In order to contain the fast spread of COVID-19 in the seven high burden States and Union Territories, a high-level meeting under the chairmanship of Prime Minister Narendra Modi is scheduled to be held tomorrow. PM Modi will meet the Chief Ministers and Health Ministers of these states and UTs and review the preparedness.

According to an official statement released by the government, the seven high burden zones are Maharashtra, Andhra Pradesh, Karnataka, Uttar Pradesh, Tamil Nadu, Delhi and Punjab.

As per the government’s data, over 65 per cent cases in India come from these seven states and over 63 per cent of the active cases also come from these states. Apart from that, over 77 per cent of the total deaths have also been reported from these seven states.

As a result, the government is leaving no stone unturned to contain the virus. “The Centre has been leading the fight against COVID in the country in effective collaboration and close coordination with the State/UT governments. The Union Government is supporting them to ramp up the healthcare and medical infrastructure,” the government said in a statement.

The government has launched several initiatives like e-ICU tele-consultation exercise in collaboration with AIIMS. Several review meetings have been organised in the past to tackle the COVID-19 menace.
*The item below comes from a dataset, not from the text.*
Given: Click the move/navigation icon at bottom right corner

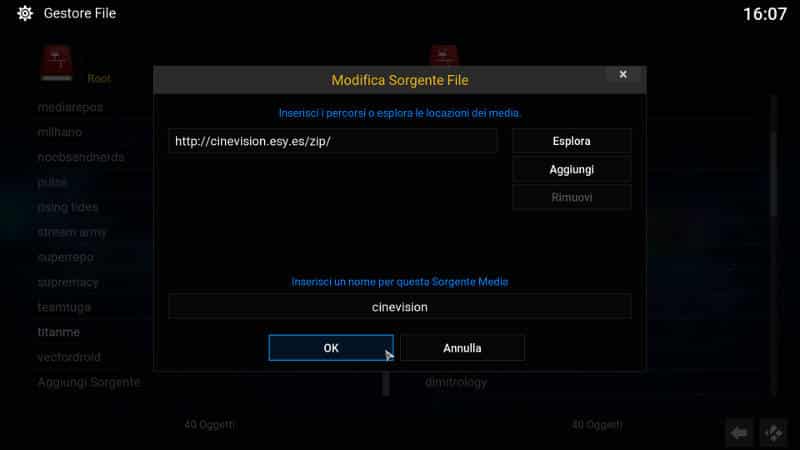Looking at the screenshot, I should (773, 433).
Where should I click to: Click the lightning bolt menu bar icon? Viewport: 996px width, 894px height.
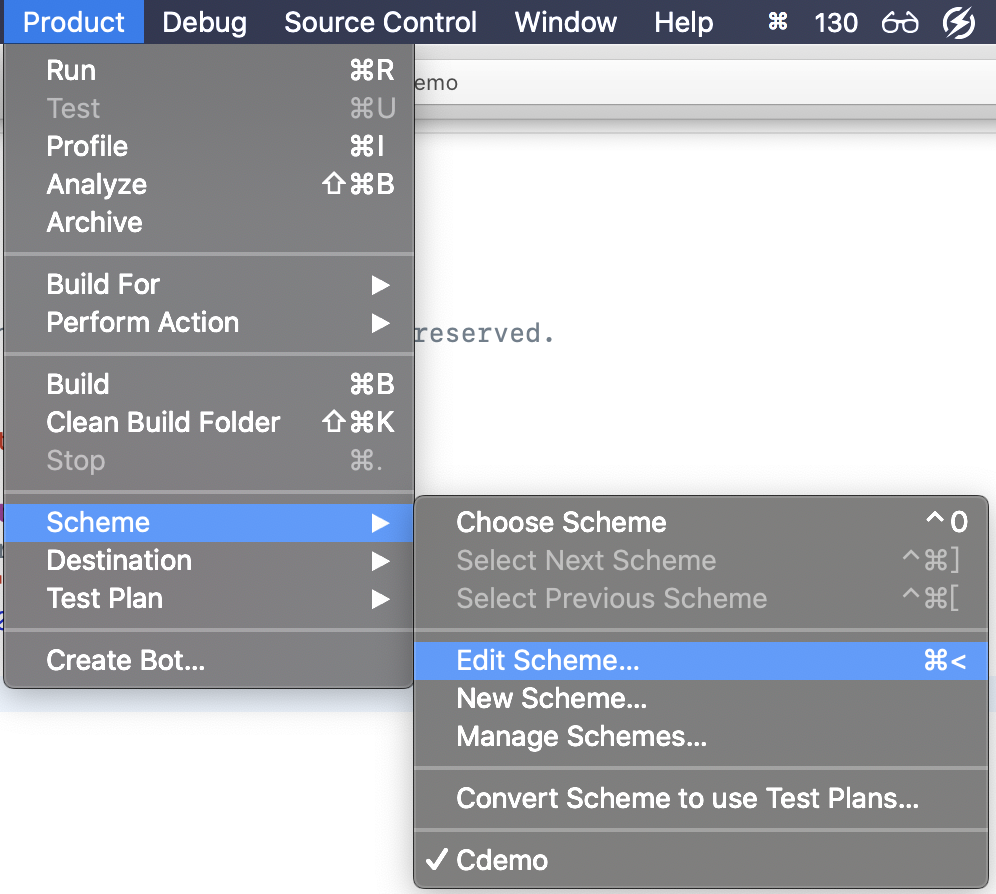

“High level review with the States/UTs has ensured adequate availability of medical oxygen in the hospitals and COVID healthcare facilities,” the statement said.

The central government is working closely with the state governments by deputing multi-disciplinary teams to support the states in matters related to containment, surveillance, testing and efficient clinical management of the positive cases.

Recently, the government identified various states not following the ICMR’s guidelines of retesting the samples tested with Rapid Antigen Tests (RAT). According to the guidelines, all the symptomatic patients showing symptoms like fever, cough, breathlessness etc should be tested again through RT- PCR in case the tests come negative. Similarly, retesting by RT-PCR has also been made necessary for asymptomatic negative cases of RAT that develop symptoms within 2 to 3 days of being tested negative.

In order to curb fatalities among health workers in India due to COVID-19, the Indian government has taken several steps including allocation of necessary kits and medicines to the health workers and establishment of various Infection Prevention and Control committees to safeguard them.